_What is expected_
Transcribe exactly the lines from the one holding "Where should I click to: Switch" to the end of the data below, including both of those lines and no others.

_Stored data_
* * *
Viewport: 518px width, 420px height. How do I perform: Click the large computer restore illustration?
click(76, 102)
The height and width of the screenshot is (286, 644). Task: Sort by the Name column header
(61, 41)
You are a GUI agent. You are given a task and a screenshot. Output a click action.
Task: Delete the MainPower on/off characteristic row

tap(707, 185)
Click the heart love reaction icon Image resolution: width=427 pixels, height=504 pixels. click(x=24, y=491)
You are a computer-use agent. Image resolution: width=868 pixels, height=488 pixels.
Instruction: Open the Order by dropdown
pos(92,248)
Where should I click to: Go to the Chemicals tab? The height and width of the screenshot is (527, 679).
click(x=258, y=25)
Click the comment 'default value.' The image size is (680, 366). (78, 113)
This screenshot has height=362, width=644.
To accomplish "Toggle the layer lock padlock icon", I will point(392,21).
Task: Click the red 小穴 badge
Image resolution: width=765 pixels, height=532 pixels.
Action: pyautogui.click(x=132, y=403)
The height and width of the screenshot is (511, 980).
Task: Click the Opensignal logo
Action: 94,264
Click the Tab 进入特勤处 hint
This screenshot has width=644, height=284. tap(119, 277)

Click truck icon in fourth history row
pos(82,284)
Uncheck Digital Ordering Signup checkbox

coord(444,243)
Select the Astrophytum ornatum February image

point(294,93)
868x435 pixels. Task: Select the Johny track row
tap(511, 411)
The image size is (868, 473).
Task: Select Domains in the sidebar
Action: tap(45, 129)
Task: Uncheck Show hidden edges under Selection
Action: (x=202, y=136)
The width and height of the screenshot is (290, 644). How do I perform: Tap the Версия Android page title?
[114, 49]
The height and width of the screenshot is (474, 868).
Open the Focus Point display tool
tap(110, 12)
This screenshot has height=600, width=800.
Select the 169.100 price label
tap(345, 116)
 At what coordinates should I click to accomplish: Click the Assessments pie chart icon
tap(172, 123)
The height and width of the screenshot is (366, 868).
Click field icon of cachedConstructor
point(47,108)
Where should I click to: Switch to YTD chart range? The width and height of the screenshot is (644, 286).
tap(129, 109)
* * *
_Solved exercise_
Where should I click to: Switch to YTD chart range? The width and height of the screenshot is (644, 286).
tap(129, 109)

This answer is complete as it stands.